I'm not planning to do so, so go ahead. One more thing I noticed just now is
that we probably need to update regsafe to perform a check_ids comparison for
dynptr_id for dynptr PTR_TO_MEMs? It was not a problem back when f8064ab90d66
("bpf: Invalidate slices on destruction of dynptrs on stack") was added but
567da5d253cd ("bpf: improve regsafe() checks for PTR_TO_{MEM,BUF,TP_BUFFER}")
added PTR_TO_MEM in the switch statement.
Andrii Nakryiko March 16, 2023, 6:55 p.m. UTC | #17
On Mon, Mar 13, 2023 at 7:41 AM Kumar Kartikeya Dwivedi
<memxor@gmail.com> wrote:
>
> On Mon, Mar 13, 2023 at 07:31:03AM CET, Joanne Koong wrote:
> > On Fri, Mar 10, 2023 at 1:55 PM Alexei Starovoitov
> > <alexei.starovoitov@gmail.com> wrote:
> > >
> > > On Fri, Mar 10, 2023 at 1:30 PM Andrii Nakryiko
> > > <andrii.nakryiko@gmail.com> wrote:
> > > >
> > > > On Fri, Mar 10, 2023 at 1:15 PM Alexei Starovoitov
> > > > <alexei.starovoitov@gmail.com> wrote:
> > > > >
> > > > > On Tue, Mar 07, 2023 at 04:01:28PM -0800, Andrii Nakryiko wrote:
> > > > > > > > >
> > > > > > > > > I agree this is simpler, but I'm not sure it will work properly. Verifier won't
> > > > > > > > > know when the lifetime of the buffer ends, so if we disallow spills until its
> > > > > > > > > written over it's going to be a pain for users.
> > > > > > > > >
> > > > > > > > > Something like:
> > > > > > > > >
> > > > > > > > > for (...) {
> > > > > > > > >         char buf[64];
> > > > > > > > >         bpf_dynptr_slice_rdwr(..., buf, 64);
> > > > > > > > >         ...
> > > > > > > > > }
> > > > > > > > >
> > > > > > > > > .. and then compiler decides to spill something where buf was located on stack
> > > > > > > > > outside the for loop. The verifier can't know when buf goes out of scope to
> > > > > > > > > unpoison the slots.
> > > > > > > >
> > > > > > > > You're saying the "verifier doesn't know when buf ...".
> > > > > > > > The same applies to the compiler. It has no visibility
> > > > > > > > into what bpf_dynptr_slice_rdwr is doing.
> > > > > > >
> > > > > > > That is true, it can't assume anything about the side effects. But I am talking
> > > > > > > about the point in the program when the buffer object no longer lives. Use of
> > > > > > > the escaped pointer to such an object any longer is UB. The compiler is well
> > > > > > > within its rights to reuse its stack storage at that point, including for
> > > > > > > spilling registers. Which is why "outside the for loop" in my earlier reply.
______
• EXERCISES TO COMPLETE:
1. From the BPF verifier discussion, return the passage that opens with the words containing "I'm not planning" and closes with "the switch statement.", copied word for word.
2. Carry the BPF verifier discussion forward from its last line.

• Data listing:
______
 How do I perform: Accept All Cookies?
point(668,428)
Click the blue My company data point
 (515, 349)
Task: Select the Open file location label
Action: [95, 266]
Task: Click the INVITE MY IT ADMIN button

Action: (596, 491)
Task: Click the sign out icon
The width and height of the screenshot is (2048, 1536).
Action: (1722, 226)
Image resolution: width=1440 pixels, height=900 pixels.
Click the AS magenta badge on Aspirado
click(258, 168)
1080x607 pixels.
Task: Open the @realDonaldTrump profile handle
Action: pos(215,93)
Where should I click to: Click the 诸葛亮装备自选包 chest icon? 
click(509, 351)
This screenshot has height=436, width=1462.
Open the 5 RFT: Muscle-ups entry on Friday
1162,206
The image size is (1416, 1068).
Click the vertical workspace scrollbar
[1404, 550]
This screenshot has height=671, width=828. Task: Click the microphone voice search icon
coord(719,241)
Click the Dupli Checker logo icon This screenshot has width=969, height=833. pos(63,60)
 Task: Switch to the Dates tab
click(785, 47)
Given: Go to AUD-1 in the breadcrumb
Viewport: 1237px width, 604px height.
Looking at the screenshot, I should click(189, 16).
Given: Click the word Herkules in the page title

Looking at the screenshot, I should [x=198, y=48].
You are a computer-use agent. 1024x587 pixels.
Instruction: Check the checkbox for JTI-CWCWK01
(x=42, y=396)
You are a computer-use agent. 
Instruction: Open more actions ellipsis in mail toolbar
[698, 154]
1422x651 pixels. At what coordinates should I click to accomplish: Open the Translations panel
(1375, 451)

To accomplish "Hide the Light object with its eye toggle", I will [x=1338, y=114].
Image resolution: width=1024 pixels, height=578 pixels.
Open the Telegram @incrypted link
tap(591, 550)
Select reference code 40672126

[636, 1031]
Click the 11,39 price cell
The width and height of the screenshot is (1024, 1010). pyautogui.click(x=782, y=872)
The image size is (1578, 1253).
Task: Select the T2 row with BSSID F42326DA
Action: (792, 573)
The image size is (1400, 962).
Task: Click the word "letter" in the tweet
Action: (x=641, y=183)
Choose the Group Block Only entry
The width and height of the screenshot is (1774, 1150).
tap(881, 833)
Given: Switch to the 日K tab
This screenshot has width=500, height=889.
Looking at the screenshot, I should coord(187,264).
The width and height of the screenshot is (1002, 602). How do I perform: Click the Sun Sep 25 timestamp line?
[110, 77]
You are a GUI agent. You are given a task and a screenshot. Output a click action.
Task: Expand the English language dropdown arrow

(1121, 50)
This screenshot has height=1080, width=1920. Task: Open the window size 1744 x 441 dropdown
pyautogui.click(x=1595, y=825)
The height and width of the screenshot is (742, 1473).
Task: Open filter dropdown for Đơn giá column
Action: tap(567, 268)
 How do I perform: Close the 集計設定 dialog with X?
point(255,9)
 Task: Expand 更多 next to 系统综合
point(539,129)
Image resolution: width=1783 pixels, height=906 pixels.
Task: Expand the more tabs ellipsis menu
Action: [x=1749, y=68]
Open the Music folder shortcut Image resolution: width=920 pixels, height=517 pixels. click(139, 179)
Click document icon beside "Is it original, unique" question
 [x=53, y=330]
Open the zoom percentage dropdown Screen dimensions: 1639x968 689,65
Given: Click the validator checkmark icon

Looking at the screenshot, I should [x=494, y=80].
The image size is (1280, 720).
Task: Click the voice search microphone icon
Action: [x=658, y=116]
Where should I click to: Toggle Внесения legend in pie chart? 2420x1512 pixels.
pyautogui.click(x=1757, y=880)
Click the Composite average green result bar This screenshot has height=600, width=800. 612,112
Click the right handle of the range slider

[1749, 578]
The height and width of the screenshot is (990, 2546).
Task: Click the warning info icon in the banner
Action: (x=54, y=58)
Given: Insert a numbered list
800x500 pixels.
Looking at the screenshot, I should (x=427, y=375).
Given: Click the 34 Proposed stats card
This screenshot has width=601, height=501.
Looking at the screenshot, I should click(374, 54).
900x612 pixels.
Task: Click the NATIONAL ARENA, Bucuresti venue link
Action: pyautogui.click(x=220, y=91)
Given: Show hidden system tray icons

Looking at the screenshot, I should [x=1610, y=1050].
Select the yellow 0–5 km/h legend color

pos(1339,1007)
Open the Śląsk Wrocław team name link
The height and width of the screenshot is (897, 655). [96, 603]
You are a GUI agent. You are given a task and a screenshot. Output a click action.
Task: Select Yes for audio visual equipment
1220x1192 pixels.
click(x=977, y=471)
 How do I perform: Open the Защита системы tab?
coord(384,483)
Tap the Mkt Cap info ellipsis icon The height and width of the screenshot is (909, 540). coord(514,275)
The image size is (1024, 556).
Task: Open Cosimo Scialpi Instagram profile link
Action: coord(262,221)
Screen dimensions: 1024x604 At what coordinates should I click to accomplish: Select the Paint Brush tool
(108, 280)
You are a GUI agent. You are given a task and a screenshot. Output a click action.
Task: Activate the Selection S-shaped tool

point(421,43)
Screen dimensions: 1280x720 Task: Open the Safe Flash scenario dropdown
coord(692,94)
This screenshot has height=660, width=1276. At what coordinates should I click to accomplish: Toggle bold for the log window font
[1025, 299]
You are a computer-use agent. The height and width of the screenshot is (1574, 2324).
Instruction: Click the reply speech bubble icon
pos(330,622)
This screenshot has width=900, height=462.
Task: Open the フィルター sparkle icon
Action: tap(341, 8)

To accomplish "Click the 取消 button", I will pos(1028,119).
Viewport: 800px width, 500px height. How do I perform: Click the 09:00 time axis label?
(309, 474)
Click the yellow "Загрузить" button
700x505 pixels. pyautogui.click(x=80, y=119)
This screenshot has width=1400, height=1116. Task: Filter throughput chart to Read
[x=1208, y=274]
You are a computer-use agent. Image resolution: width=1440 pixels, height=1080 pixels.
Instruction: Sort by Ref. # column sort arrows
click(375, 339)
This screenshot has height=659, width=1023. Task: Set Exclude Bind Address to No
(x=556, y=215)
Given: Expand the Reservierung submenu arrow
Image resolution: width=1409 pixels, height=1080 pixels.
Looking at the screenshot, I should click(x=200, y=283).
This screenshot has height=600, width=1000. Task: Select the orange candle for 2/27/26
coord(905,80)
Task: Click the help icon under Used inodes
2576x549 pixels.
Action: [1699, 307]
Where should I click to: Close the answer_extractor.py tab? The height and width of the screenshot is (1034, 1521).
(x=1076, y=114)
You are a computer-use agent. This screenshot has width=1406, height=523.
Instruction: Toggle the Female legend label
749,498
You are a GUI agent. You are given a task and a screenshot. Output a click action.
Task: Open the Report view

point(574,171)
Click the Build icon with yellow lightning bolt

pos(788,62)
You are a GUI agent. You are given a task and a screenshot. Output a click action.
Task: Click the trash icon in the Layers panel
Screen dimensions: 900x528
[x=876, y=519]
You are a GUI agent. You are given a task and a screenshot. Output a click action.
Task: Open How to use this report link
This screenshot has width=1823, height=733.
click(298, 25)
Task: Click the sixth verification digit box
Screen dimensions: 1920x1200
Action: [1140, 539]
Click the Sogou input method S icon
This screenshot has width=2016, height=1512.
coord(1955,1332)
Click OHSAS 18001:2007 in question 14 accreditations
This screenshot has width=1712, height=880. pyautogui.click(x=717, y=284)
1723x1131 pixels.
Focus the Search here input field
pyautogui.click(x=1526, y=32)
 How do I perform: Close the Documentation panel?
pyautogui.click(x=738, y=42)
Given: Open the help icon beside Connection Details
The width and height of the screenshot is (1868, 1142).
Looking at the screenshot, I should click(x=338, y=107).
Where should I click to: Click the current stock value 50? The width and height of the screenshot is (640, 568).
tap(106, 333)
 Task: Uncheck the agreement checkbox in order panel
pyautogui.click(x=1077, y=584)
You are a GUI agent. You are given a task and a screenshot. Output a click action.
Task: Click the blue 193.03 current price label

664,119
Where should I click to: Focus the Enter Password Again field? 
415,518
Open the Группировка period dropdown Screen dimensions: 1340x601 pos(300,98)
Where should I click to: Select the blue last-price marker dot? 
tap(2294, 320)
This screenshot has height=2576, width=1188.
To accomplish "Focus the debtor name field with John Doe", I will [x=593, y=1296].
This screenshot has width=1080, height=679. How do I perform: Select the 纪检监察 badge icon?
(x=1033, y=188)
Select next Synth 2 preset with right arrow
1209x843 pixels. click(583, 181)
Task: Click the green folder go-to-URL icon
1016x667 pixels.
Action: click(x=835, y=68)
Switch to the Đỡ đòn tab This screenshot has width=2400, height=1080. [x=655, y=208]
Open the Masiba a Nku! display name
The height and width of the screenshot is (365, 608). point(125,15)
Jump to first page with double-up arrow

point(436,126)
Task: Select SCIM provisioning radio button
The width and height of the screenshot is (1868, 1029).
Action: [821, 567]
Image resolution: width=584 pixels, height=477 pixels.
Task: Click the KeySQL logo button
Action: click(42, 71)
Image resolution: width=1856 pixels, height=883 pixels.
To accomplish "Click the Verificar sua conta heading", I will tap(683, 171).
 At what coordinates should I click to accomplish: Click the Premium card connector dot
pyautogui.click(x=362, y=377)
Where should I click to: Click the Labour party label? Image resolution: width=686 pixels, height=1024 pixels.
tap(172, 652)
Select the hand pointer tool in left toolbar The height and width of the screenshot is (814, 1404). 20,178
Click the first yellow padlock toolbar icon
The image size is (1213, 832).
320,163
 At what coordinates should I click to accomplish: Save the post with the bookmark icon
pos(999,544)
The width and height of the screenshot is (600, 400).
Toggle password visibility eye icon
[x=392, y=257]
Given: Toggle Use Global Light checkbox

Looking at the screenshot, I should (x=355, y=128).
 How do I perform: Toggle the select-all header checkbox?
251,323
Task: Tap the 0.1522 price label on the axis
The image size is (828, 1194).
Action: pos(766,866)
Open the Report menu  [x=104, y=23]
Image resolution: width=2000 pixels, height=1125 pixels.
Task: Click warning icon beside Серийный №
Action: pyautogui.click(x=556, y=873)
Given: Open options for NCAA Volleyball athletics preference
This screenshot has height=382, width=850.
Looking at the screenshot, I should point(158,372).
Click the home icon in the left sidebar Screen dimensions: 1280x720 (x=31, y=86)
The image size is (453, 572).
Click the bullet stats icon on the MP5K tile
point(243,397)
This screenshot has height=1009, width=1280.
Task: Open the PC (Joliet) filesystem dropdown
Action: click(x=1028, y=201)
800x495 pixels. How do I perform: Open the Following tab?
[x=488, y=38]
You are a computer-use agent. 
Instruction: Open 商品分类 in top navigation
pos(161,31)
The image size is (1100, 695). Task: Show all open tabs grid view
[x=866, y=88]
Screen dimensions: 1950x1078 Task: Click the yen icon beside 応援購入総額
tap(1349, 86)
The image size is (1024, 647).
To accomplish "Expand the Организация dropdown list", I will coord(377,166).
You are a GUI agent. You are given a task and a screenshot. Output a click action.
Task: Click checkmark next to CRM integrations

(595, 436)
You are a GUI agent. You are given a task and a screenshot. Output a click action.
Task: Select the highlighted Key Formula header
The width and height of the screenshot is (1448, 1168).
______
• ANSWERS PER TASK:
1.
I'm not planning to do so, so go ahead. One more thing I noticed just now is
that we probably need to update regsafe to perform a check_ids comparison for
dynptr_id for dynptr PTR_TO_MEMs? It was not a problem back when f8064ab90d66
("bpf: Invalidate slices on destruction of dynptrs on stack") was added but
567da5d253cd ("bpf: improve regsafe() checks for PTR_TO_{MEM,BUF,TP_BUFFER}")
added PTR_TO_MEM in the switch statement.

2.
> > > > > > >
> > > > > > > > So it never spills into a declared C array
> > > > > > > > as I tried to explain in the previous reply.
> > > > > > > > Spill/fill slots are always invisible to C.
> > > > > > > > (unless of course you do pointer arithmetic asm style)
> > > > > > >
> > > > > > > When the declared array's lifetime ends, it can.
> > > > > > > https://godbolt.org/z/Ez7v4xfnv
> > > > > > >
> > > > > > > The 2nd call to bar as part of unrolled loop happens with fp-8, then it calls
> > > > > > > baz, spills r0 to fp-8, and calls bar again with fp-8.
> > > > >
> > > > > Right. If user writes such program and does explicit store of spillable
> > > > > pointer into a stack.
> > > > > I was talking about compiler generated spill/fill and I still believe
> > > > > that compiler will not be reusing variable's stack memory for them.
> > > > >
> > > > > > >
> > > > > > > If such a stack slot is STACK_POISON, verifier will reject this program.
> > > > >
> > > > > Yes and I think it's an ok trade-off.
> > > > > The user has to specifically code such program to hit this issue.
> > > > > I don't think we will see this in practice.
> > > > > If we do we can consider a more complex fix.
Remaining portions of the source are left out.